1. First of all of course you have to have Litespeed server and paid license for the cache and enabled crawler (on the server side). If something is not working please contact your host and check if the crawler is enabled, etc.

2. Install the free Litespeed cache module. With it you will be able to configure various settings. Current version is 1.4.1 and it should work with thirtybees 1.5.1 with the following settings:

(The module is written for PS of course and not as well supported as the one for Magento or WP but it is working fine as of now for thirtybees.)

At this moment you can test if the LScache is working - open your FO and open certain page. If you load this page for first time the header for the generated html code should show "miss":


After a page reload this should show hit:

(How to check this: right click anywhere, click 'Inspect', go to 'Network', on the left tab scroll to the top and look for your generated page, click it and on the right side under Headers tab there should be lot of information, near the end of the first section you should find 'X-Litespeed-Cache:' which should be 'miss' or 'hit'. If you loaded the current page for the first time it should be showing 'miss', on reload it should show 'hit' and this means that your LSCache is configured and working properly)
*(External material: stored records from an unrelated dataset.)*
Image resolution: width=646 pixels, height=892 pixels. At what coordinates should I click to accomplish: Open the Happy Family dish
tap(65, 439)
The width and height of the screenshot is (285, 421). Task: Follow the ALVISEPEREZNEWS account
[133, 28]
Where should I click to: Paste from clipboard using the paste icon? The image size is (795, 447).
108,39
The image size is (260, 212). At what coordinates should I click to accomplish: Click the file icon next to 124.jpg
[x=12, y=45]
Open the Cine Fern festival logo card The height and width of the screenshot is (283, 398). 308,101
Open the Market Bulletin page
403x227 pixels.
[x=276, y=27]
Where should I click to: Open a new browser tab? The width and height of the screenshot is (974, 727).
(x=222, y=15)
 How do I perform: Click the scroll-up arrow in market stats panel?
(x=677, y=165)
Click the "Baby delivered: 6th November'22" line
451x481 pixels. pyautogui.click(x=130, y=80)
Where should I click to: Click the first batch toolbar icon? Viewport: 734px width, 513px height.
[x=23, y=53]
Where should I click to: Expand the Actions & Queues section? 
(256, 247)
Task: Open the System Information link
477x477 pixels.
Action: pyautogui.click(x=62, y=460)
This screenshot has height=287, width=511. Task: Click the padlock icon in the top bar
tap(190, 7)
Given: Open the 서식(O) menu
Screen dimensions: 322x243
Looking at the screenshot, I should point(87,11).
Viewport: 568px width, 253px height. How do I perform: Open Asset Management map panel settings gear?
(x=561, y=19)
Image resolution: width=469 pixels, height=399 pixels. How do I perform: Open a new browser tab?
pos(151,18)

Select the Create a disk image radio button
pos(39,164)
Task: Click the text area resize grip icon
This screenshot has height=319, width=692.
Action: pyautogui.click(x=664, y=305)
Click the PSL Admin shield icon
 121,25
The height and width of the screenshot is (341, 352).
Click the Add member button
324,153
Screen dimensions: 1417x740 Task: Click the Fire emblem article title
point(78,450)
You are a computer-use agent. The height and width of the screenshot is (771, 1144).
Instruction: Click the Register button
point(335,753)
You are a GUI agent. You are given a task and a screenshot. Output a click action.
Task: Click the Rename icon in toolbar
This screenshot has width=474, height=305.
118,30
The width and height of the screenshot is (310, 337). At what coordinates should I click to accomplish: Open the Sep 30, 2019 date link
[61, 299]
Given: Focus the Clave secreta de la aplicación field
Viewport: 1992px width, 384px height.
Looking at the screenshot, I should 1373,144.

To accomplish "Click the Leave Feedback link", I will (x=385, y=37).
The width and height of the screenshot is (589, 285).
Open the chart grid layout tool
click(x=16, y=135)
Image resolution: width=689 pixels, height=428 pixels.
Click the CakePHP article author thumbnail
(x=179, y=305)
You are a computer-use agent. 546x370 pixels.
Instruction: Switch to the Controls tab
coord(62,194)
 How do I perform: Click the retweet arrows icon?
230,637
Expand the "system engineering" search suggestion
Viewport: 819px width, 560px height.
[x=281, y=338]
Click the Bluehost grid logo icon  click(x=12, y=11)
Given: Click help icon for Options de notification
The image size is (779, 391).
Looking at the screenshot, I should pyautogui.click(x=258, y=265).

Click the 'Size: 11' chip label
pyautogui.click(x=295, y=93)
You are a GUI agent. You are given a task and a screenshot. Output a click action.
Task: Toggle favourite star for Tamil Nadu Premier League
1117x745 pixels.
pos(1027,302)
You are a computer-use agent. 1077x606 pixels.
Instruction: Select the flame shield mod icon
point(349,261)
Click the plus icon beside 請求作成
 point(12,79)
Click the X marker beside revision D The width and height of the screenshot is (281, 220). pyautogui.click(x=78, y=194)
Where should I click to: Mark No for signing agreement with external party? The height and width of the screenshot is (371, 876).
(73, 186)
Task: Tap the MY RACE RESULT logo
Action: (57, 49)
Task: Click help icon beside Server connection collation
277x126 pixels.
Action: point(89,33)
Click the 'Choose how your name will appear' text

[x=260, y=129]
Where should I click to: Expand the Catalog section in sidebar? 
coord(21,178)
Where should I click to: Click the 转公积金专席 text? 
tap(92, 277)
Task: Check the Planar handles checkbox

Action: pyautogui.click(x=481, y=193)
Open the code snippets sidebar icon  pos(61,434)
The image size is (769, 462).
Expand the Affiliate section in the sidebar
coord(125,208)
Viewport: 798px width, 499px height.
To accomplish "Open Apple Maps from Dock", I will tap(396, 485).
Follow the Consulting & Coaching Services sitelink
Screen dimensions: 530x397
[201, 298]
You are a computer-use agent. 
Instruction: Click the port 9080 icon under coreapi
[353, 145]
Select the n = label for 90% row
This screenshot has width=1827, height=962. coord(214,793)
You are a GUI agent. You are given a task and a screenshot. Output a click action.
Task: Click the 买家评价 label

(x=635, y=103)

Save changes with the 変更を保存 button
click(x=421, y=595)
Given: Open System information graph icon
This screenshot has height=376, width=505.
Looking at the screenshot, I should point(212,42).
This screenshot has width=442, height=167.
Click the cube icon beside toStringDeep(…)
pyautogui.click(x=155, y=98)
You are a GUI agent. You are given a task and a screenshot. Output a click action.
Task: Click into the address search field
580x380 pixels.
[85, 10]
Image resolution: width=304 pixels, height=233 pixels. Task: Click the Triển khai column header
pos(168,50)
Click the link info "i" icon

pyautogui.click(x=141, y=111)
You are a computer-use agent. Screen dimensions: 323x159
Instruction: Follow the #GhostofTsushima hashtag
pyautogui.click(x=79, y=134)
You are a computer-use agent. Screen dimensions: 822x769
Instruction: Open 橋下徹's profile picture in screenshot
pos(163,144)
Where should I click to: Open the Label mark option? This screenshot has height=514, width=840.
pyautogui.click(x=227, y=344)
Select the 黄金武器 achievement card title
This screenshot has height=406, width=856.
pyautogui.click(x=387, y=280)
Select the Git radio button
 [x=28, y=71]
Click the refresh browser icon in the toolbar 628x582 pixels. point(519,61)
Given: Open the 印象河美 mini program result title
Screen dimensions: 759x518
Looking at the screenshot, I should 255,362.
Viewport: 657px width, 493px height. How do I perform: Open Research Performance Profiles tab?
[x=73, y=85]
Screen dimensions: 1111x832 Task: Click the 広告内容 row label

3. Download the Litespeed LSCache crawler script. Place it in your website root (next to index.php). Some documentation for the plugin and the crawler can be found here . Make it executable with 0711 permissions. image.thumb.png.b3801130bbd636b18bdd3fda03ae627c.png

4. You have to have your thirtybees Sitemap module installed and running. If you don't know how to configure it, just as in a comment and somebody will hop in to help, but the module is pretty self-explanatory. Generate your sitemap and leave this page open as you will need to copy the sitemap link.

5. As I said I'm using shared hosting so I go in my cPanel -> Cron jobs and make new entry with the following settings:

public_html/cachecrawler.sh https://www.myshop.com/1_en_0_sitemap.xml

and just for testing if everything is working you can run this job every 5 minutes (my shop with ~250 products takes ~120 seconds to crawl every page with default crawl interval).

(Please note that bash should be installed and running to use this script.)

6. If you configured the cron to run every 5 minutes wait 2-3 more minutes and visit your shop again. This time open the Develpoer tools in advance and load any link that you know was not visited recently. If the crawler did its job there you should see direct 'hit'.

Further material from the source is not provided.